Thibaut Baronian et Laurent Copin étaient à vos côtés pour caler l’allure, vous ravitailler et vous appuyer dans les moments difficiles. Diriez-vous qu’il s’agit aussi d’un succès collectif ?

Oui c’est vrai, derrière moi il y a tout un staff qui a oeuvré à cette réussite avec en premier lieu ma copine qui est ma première fan et qui me supporte au quotidien. J’ai également travaillé avec un coach sportif de renom Christophe Malardé qui m’a concocté un programme d’entrainement spécifique, varié, personnalisé au jour le jour, agrémenté d’un minimum de séances mais de haute qualité. Je suis suivi par un préparateur mental Sylvain Loye. Mon kiné Thibaut Baronian s’est occupé de soigner mes petits bobos avant de m’accompagner sur la course avec Laurent Copin qui représente l’association “Ensemble au Sommet” J’ai également bénéficié des services d’une diététicienne, d’un pharmacien, d’un partenaire technique (Endurance shop), de mes infirmiers, d’un professeur de yoga, de toute l’équipe médicale du service de pneumologie du CHU Jean Minjoz. Je tiens à remercier plus particulièrement ma chérie Fiona et sa famille, ma famille et mon frère Pierre Marie, la famille Trani, Alicia, les amis, les followers qui m’ont encouragé dans cette aventure. A toute cette team : MERCI.

Paul Fontaine Paris

” Le dépassement de soi exacerbe les vrais rapports humains”

 

Votre énergie semble inépuisable et vecteur de motivation et réconfort pour les malades de la muco. Souhaitez-vous, à travers ces défis sportifs, faire passer un message ?

La mucoviscidose est une maladie chronique évolutive, mortelle et sans traitement à ce jour. Je rencontre souvent de jeunes parents anéantis à qui l’on vient d’annoncer le terrible diagnostic de la maladie. Je vois cette étincelle qui derrière les larmes, brille dans leurs yeux. J’incarne l’espoir et l’envie de se battre. J’en suis à chaque fois bouleversé. Le message est universel, il est toujours le même: Battez vous, relevez vous encore et encore. Les solutions existent, il suffit de persévérer et vous les trouverez, quel que soit les circonstances, quel que soit la montagne que vous avez à gravir. Pour illustrer celà je citerai le Soutra du diamant chère à Alexandre Jollien: “Le handicap n’est pas le handicap, c’est pourquoi je l’appelle le handicap”. Révélez votre talent intérieur. Soyez vrais dans vos rapports aux autres, remettez vous en question le plus souvent possible. Soyez déterminés à aller jusqu’au bout et à faire tous les sacrifices pour avancer ne serait ce que d’un centimètre, même si il faut y rester. Vous pouvez y arriver. Vous pouvez rendre l’impossible possible.

 

Le message est universel : battez vous, relevez vous encore et encore”

 

Avez-vous déjà programmé d’autres rendez-vous forts cette année ?

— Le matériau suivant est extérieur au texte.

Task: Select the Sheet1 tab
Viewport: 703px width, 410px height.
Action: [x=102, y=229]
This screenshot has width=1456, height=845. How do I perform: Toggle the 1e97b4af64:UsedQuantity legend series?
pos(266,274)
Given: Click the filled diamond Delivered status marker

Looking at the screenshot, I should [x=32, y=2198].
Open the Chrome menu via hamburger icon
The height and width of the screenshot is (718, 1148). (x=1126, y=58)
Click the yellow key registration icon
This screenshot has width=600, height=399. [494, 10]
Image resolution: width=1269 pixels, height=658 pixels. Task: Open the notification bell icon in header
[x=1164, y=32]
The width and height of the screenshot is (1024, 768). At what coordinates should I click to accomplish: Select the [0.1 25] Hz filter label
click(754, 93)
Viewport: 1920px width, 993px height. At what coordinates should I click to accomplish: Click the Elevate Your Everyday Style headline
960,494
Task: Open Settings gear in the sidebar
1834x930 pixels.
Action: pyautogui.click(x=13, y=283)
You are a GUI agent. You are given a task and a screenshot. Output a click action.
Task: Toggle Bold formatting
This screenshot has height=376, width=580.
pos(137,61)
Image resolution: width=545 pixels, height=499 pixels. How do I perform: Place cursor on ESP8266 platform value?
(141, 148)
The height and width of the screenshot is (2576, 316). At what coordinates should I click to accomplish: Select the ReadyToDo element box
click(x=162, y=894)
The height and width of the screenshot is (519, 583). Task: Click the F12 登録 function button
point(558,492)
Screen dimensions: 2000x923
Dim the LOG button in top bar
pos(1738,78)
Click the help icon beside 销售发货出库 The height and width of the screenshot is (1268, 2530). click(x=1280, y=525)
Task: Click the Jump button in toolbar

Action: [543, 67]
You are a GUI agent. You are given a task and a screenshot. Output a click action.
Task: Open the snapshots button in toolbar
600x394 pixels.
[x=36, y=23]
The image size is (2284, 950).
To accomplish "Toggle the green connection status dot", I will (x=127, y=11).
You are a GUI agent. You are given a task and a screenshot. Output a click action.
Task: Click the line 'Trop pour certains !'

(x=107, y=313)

Aujourd’hui c’est repos. J’ai le mollet droit en bouillie mais ça vaut bien un record du monde. Je procède beaucoup par étapes même si j’ai toujours un rêve d’avance. Maintenant je vais prendre un peu d’altitude. On va commencer par le Trail des forts début mai à Besançon. Demain je m’inscrit au kilomètre vertical d’Annecy et puis dans l’été j’espère passer un maximum de temps au délà de 2000 m d’altitude, assez loin donc de notre beau Jura pour viser une ascension à 4810m courant septembre. L’objectif étant toujours le même : apprendre, s’apprendre, pour à terme mettre cette maladie en cage et passer au delà des nuages, tous ensemble, au sommet.